Among the entries below, find the lines that hold the word "Drew" and report them.

BEGIN

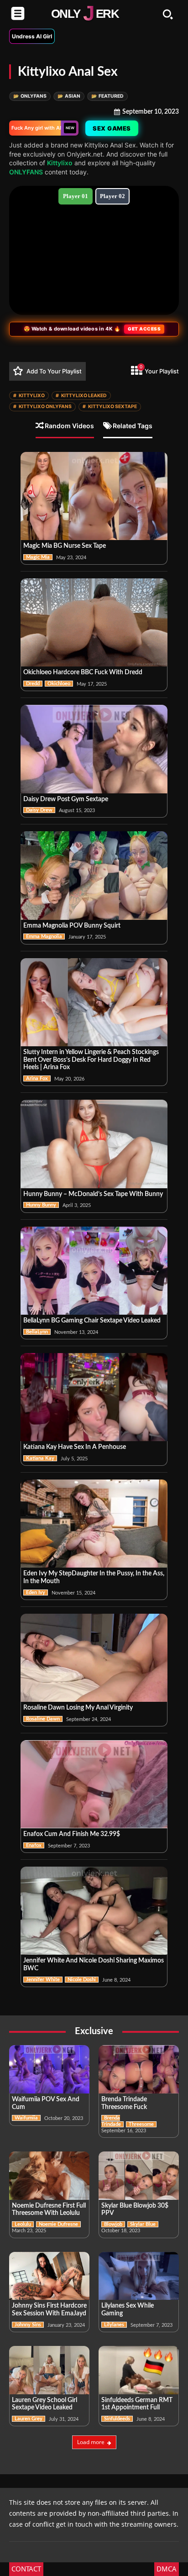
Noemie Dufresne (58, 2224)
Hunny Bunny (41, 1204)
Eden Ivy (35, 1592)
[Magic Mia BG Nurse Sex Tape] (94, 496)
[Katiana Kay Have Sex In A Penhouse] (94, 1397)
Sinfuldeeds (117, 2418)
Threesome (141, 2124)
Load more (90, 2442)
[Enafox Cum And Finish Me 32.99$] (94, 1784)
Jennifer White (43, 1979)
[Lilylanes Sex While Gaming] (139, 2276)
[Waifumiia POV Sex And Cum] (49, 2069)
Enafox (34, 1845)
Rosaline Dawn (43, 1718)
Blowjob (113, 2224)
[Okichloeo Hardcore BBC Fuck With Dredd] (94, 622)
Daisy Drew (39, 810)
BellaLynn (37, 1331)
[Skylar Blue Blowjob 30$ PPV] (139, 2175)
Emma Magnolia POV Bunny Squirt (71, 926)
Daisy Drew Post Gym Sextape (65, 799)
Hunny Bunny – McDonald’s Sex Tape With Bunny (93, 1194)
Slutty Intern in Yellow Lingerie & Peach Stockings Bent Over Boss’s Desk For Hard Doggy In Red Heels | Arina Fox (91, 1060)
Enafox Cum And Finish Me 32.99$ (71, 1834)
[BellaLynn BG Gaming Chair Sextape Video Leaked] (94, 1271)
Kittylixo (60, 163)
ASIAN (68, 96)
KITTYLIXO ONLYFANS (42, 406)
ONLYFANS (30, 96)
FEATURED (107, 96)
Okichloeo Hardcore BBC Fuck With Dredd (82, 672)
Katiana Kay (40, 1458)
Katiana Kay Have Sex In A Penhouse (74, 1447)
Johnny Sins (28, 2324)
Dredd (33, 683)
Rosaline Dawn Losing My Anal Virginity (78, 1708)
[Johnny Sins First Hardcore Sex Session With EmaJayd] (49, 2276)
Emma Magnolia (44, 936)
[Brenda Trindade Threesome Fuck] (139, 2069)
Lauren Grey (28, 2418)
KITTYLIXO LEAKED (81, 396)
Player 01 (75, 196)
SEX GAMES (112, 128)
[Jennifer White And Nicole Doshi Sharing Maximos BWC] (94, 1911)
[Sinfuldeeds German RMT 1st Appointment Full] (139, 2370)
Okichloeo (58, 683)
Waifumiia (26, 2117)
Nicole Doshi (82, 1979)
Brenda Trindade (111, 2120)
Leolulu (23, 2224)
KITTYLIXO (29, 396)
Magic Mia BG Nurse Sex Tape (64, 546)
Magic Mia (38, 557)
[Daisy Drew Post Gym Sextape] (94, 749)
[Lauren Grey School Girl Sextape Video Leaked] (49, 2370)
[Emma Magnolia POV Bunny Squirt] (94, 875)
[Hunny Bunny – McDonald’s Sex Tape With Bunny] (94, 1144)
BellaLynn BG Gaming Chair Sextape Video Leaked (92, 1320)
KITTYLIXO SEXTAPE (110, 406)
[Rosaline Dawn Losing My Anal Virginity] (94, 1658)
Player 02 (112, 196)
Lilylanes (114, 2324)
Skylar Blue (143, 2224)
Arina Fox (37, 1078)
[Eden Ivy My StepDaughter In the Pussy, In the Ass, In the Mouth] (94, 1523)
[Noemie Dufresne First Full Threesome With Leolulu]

END

RESULT BELOW ->
Daisy Drew (39, 810)
Daisy Drew Post Gym Sextape (65, 799)
[Daisy Drew Post Gym Sextape] (94, 749)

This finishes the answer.